Stated goal 1 »
Turn the paragraph of the prayer discussion that begins "So there's a lot more to say there" into a short bulleted list of its main points.
Stated goal 2 »
Pick up the prayer discussion after its final sentence and carry it forward.

---- Passage to read

Rav Eitan: Yeah, that's right. And again, I think some of those people in that position might acknowledge that sometimes you'll have to move not to be run over by a wagon, but they'll say, but the price of moving is you've interrupted the amidah and you'll actually have to start all over again if it was too much of an interruption, whereas the first school will say, that's not really an interruption, it's just a non-ideal movement during an otherwise uninterrupted prayer.
So there's a lot more to say there, but that split kind of sets us up for then thinking about the kid. And how do we view a child basically, are they like a wagon or Rabbi Chanina ben Dosa's snake, right, to the extent we're going to sort of divide it up that way. And you have a very important ruling by Rav Yaakov Molcho, who was a lesser-known figure in 17th century Jerusalem, of all places, who says that the problem of children annoying parents during their prayers is not new. And he gives the following guideline, which I think is actually very helpful both technically, and I think there's actually some important values here as well.

--------
---- Supplied entries

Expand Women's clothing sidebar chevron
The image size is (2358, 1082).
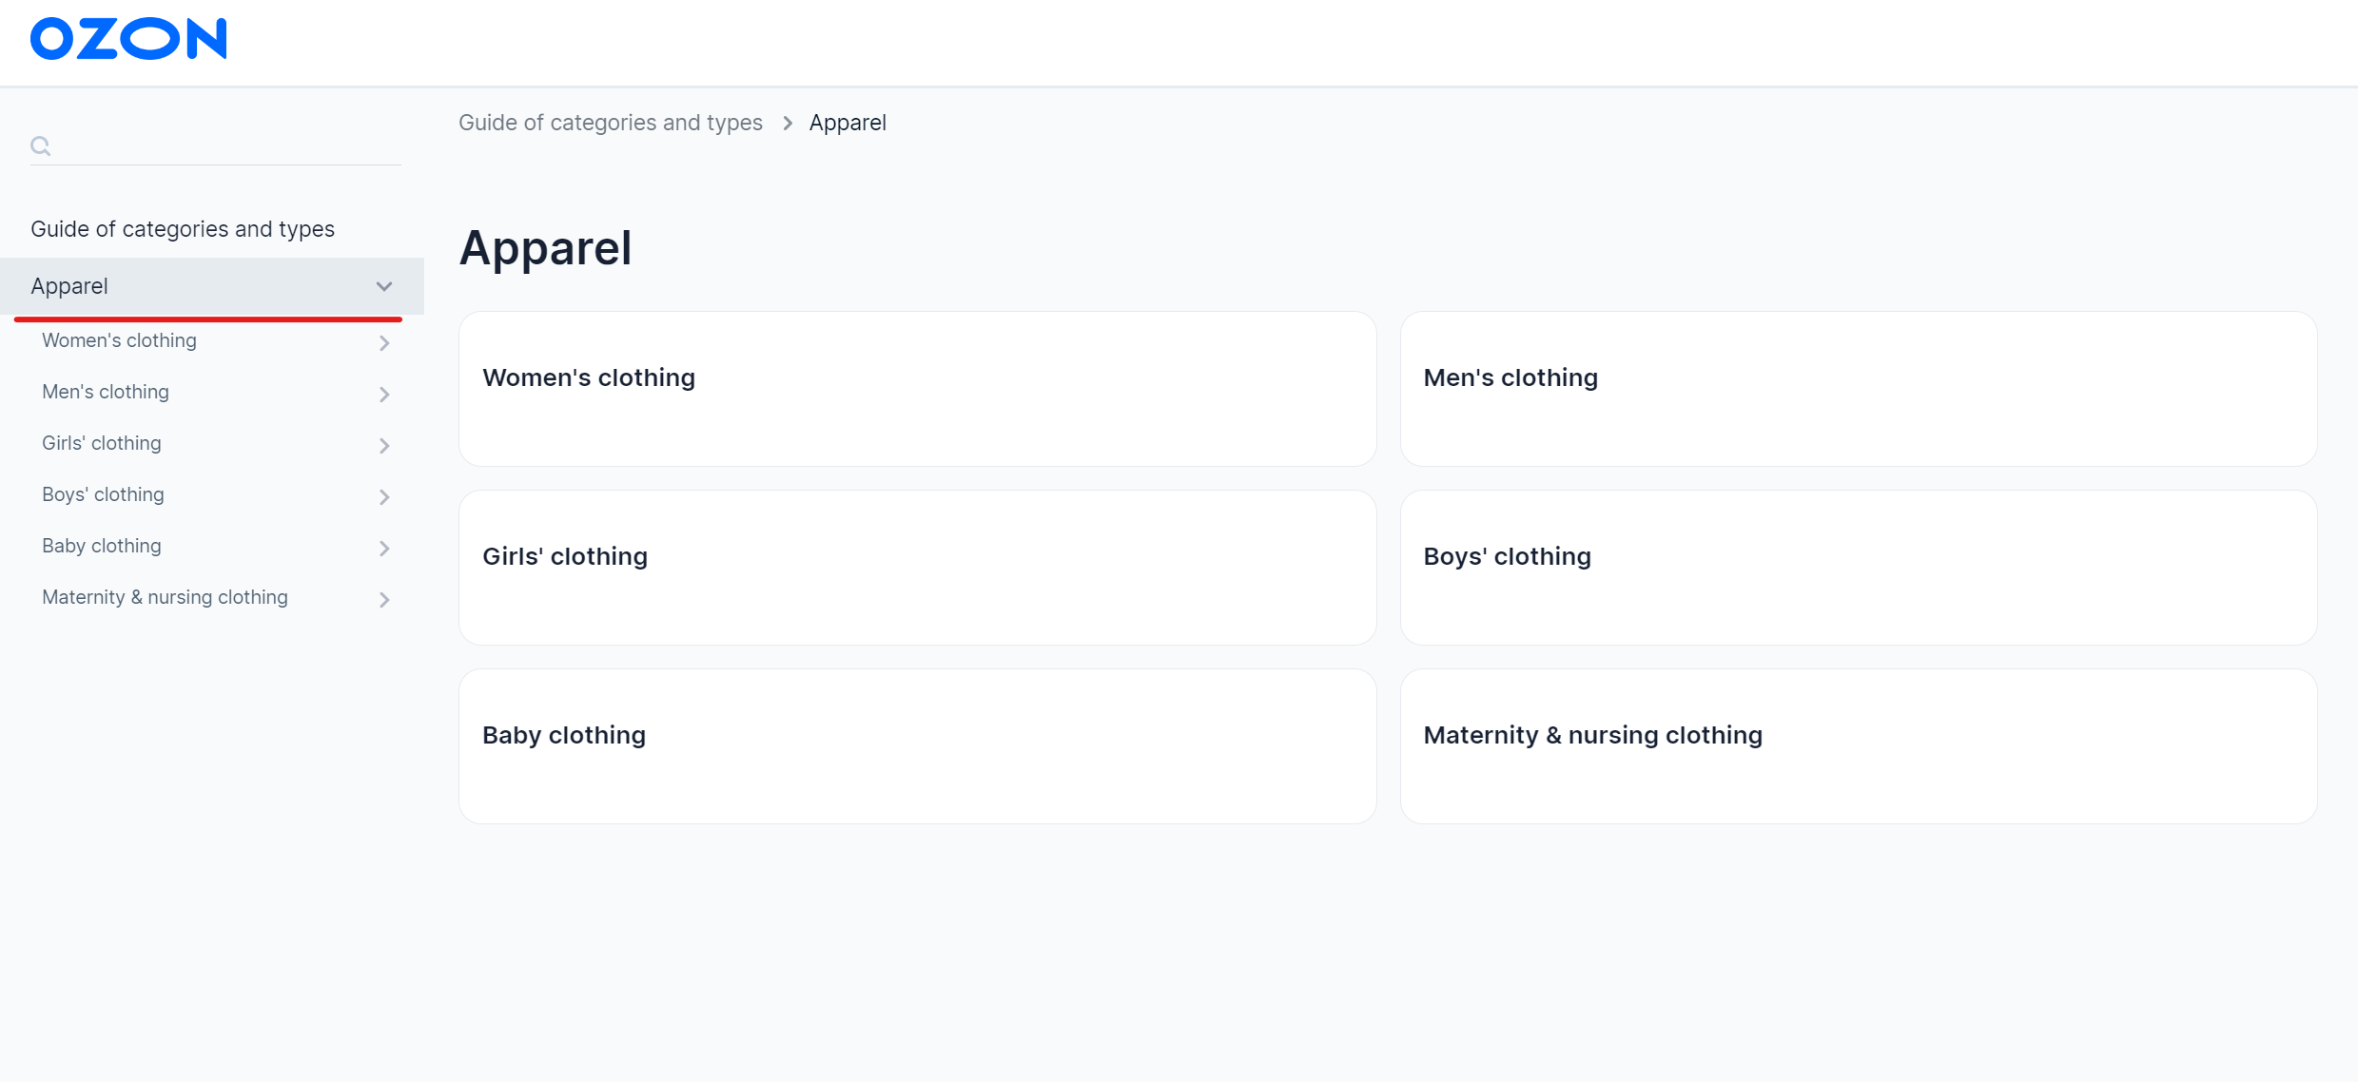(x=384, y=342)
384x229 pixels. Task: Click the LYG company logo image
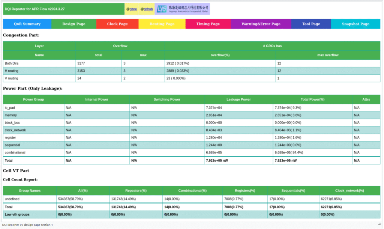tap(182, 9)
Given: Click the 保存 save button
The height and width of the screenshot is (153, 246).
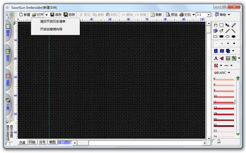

--------
---- Supplied entries

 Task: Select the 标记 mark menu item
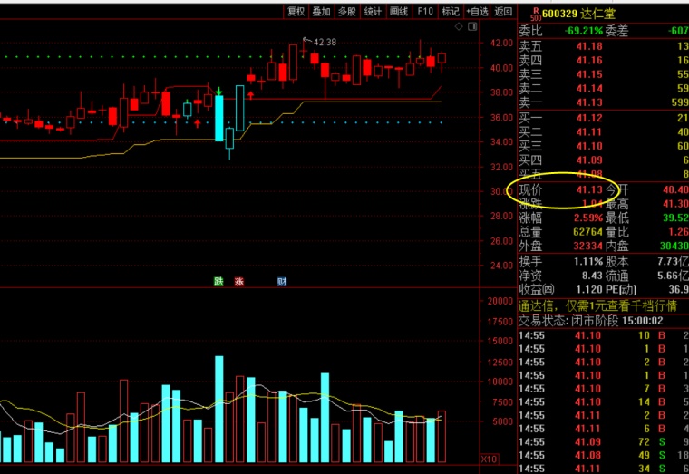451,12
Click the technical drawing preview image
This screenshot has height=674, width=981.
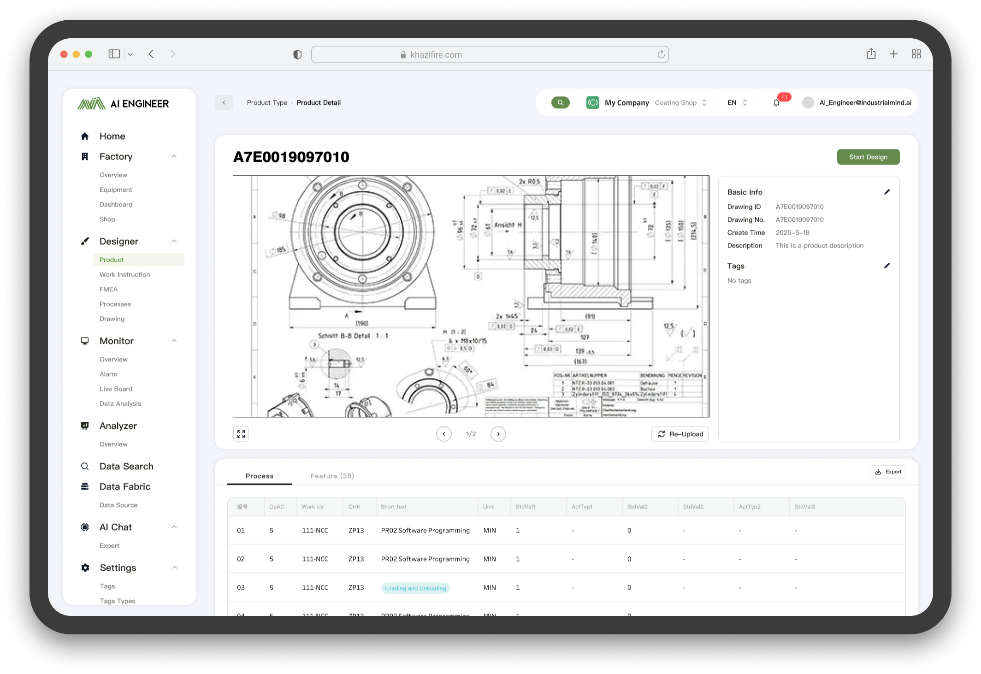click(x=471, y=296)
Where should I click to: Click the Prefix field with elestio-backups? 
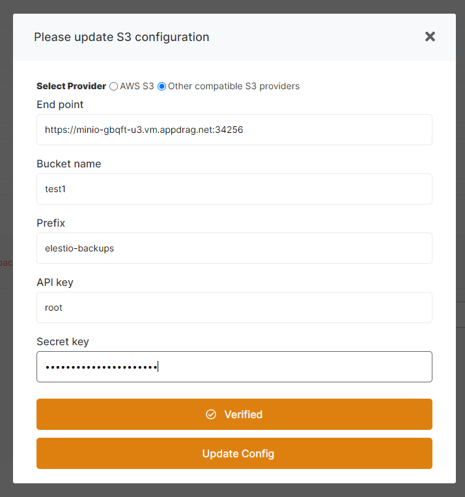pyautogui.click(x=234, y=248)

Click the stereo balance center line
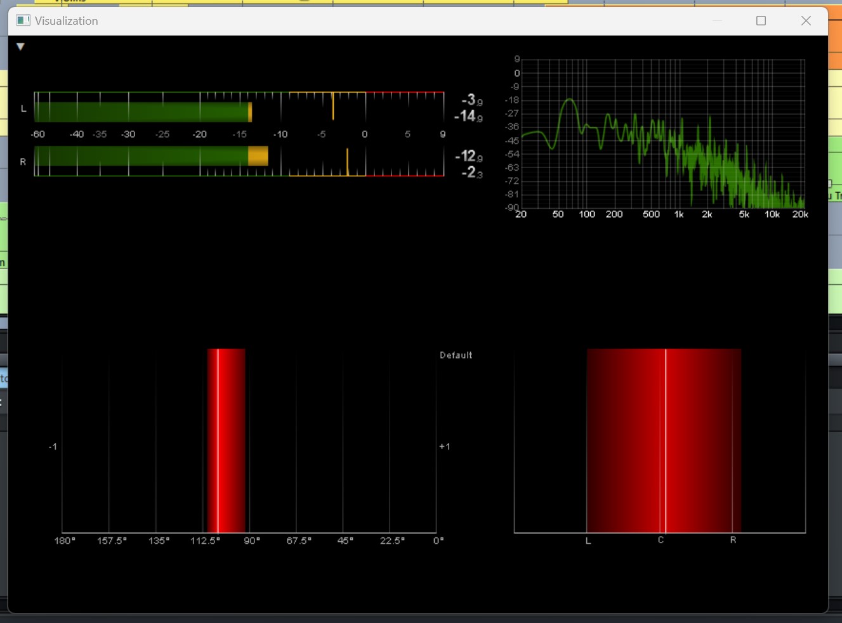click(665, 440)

--------

Final result 1 »
- The split between the two schools of thought prepares the way for thinking about children.
- The question is whether a child is like a wagon or like Rabbi Chanina ben Dosa's snake.
- Rav Yaakov Molcho, a lesser-known figure in 17th-century Jerusalem, gave an important ruling on this.
- He says the problem of children annoying parents during their prayers is not new.
- He offers a guideline that the speaker finds helpful technically and valuable for its values.

Final result 2 »
He says when a child is annoying you and making it hard for you to focus, you cannot speak to them. Right? This sort of higher level that even the, it's not such a big deal to move school of thought holds to -- you should not try to calm a child who's upset with words that will interrupt the flow of your amidah, but what he does imply is okay, are all kinds of hand motions or other ways of kind of gesticulating or certainly, let's say, touching the child, caressing them, if need be perhaps even kissing the child if that's the only way to calm them down. Those are of a different sort, they only violate sort of the movement school, and there you may not even be moving your legs. And he says if none of that can solve it, and here he's focused on your own distraction, well, then you may need to walk away. Right? You actually need to just step out into the other room until you finish your amidah, and then you can go and tend to that child.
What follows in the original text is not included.